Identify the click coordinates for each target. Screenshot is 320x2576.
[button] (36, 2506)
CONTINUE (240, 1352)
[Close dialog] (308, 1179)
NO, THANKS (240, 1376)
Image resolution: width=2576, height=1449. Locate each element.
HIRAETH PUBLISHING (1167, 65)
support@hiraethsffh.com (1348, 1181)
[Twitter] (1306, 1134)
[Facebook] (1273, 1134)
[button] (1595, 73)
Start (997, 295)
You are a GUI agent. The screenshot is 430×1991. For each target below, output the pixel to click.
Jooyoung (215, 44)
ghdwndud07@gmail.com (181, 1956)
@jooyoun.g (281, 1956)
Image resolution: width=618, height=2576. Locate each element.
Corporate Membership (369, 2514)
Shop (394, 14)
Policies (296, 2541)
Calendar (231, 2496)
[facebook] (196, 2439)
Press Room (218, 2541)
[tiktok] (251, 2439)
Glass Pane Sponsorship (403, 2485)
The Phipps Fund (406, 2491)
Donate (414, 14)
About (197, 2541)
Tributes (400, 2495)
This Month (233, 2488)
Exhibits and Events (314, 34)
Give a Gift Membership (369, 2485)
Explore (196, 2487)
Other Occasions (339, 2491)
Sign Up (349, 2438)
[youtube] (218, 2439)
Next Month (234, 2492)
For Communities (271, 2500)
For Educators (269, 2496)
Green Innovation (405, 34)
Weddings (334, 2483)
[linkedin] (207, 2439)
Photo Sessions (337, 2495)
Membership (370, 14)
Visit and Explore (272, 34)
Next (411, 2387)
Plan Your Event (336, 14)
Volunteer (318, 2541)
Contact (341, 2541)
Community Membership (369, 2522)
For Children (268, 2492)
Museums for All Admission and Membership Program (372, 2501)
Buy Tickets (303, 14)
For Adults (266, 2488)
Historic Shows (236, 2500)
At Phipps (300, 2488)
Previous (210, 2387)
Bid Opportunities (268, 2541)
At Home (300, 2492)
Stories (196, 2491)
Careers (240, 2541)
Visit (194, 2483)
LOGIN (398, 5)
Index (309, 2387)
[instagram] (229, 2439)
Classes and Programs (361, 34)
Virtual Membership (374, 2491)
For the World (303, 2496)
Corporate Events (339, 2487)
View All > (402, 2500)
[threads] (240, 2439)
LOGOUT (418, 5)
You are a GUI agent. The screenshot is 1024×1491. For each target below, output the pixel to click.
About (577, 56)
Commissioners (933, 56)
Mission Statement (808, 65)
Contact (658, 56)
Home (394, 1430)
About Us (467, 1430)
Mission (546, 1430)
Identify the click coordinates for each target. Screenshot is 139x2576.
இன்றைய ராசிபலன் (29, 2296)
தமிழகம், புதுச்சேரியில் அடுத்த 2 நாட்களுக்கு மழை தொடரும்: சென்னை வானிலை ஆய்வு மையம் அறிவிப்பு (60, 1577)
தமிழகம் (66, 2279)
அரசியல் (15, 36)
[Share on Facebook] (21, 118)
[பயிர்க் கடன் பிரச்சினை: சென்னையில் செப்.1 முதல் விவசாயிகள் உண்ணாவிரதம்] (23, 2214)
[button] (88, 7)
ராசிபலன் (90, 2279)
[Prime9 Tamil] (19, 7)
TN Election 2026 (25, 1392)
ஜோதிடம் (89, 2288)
----------
Exercise instructions: From the material above, set down exactly the lines starting at the one with "Visit and Explore (272, 34)" and ending at the one with "Previous (210, 2387)", end lines included.

Answer for the task:
Visit and Explore (272, 34)
Next (411, 2387)
Plan Your Event (336, 14)
Volunteer (318, 2541)
Contact (341, 2541)
Community Membership (369, 2522)
For Children (268, 2492)
Museums for All Admission and Membership Program (372, 2501)
Buy Tickets (303, 14)
For Adults (266, 2488)
Historic Shows (236, 2500)
At Phipps (300, 2488)
Previous (210, 2387)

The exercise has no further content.